Perhaps most notably, the updated protocols have prompted a return to the school’s pre-pandemic academic, athletic, and arts programs. The school announced that all classes will be in person, and the option of learning remotely will no longer be offered. Moreover, the school plans to bring back its complete athletic and co-curricular programs. Students on interscholastic teams will be able to compete in the Founders League, in which all schools have mandated vaccinations for their students, as well as regular testing and masking for student-athletes. Fati Salifu ’22, a member of Girls Varsity Soccer, said, “They say purposeful practice makes perfect, and [last year,] we were stuck inside, and [we didn’t have] the chance to play. As a soccer player, I live to compete on the field [so] I’m looking forward to improving myself and having fun again this year.”

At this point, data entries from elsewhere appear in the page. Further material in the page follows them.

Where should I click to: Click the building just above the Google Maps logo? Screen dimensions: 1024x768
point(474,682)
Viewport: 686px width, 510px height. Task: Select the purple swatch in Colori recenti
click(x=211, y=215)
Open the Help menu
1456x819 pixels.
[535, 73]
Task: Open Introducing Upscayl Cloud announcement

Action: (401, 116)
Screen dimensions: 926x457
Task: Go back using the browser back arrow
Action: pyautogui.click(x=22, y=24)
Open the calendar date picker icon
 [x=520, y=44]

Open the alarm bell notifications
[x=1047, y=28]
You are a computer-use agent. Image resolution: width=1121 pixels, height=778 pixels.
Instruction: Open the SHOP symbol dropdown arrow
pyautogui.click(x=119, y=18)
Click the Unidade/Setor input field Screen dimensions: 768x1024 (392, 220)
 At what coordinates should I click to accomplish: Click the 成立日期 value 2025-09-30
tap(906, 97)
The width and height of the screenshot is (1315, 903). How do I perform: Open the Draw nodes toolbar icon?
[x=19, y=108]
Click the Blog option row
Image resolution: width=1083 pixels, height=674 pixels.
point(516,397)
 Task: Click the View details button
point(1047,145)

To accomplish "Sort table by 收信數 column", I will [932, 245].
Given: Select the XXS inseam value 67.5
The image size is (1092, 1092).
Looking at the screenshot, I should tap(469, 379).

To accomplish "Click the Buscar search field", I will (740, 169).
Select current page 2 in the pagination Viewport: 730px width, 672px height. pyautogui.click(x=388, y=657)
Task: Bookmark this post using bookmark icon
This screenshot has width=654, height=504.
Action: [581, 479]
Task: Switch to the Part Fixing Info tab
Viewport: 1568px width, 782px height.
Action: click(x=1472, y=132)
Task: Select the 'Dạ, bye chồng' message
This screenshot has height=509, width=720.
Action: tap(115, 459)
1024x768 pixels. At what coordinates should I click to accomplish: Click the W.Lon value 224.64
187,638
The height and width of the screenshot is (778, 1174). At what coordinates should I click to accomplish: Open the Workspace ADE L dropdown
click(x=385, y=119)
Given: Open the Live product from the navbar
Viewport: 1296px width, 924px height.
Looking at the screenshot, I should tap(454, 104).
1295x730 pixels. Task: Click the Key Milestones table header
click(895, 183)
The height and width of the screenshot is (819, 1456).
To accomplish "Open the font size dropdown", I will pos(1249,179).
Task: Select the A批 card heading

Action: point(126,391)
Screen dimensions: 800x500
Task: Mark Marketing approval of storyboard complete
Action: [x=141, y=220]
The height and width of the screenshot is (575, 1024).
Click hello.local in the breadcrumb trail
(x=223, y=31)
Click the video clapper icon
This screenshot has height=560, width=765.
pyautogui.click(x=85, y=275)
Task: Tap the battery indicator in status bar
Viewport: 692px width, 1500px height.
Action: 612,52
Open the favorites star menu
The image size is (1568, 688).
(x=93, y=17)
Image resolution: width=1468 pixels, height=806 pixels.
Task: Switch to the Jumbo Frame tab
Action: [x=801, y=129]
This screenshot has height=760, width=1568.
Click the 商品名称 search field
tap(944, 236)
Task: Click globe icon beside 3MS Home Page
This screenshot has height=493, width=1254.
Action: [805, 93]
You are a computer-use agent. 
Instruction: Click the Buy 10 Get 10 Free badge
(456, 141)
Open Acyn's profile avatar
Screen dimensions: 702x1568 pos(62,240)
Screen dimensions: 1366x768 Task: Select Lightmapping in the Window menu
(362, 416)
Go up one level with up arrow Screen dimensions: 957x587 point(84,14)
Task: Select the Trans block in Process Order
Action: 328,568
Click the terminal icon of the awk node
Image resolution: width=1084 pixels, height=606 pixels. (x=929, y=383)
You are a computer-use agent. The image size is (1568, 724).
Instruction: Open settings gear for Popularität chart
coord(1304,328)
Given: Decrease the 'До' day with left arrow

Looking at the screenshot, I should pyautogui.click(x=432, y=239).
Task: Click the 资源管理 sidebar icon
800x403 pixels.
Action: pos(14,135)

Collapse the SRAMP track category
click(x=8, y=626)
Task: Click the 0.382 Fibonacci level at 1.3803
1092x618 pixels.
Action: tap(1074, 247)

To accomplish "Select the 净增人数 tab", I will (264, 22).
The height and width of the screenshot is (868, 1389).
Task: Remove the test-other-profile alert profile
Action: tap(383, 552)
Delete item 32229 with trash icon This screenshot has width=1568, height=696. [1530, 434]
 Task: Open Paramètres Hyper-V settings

The school’s dining services have also returned to their pre-pandemic state. The school discontinued dining in the Ford Tennis Courts and replaced boxed meal pickup with the school’s traditional dining options, including a hot food line, salad bar, panini presses, stir fry machines, and other meal prep stations. In addition, the plexiglass walls that previously separated tables into individual eating spaces have been removed. The school will continue to offer outdoor eating spaces and has encouraged students to utilize this seating in order to reduce population density in the dining hall. 

The on-campus COVID protocols have also introduced a greater sense of freedom in the dorms: students are now allowed to enter each others’ rooms and congregate in the hallways. Opportunities for interdorming, mixers, and large dorm activities have also opened up. Mr. McKibben stressed the significance of these changes on students’ experience at the school. He said, “[Students from the classes of 2024 and 2025] haven’t really experienced what it’s like to be at Hotchkiss [in a normal year]… [Residential life] is part of the essence of being at Hotchkiss, and our capacity to be able to do that again is going to be a gift.”

The school is prepared to respond to potential COVID outbreaks on campus. On Wednesday, September 8, two individuals tested positive for COVID and 15 close contacts were identified. Close contacts will be required to wear masks outdoors and to eat their meals in their rooms or outside. In addition to the follow-up COVID testing for the entire school community on Thursday, September 9, there will be an additional round on Sunday, September 12.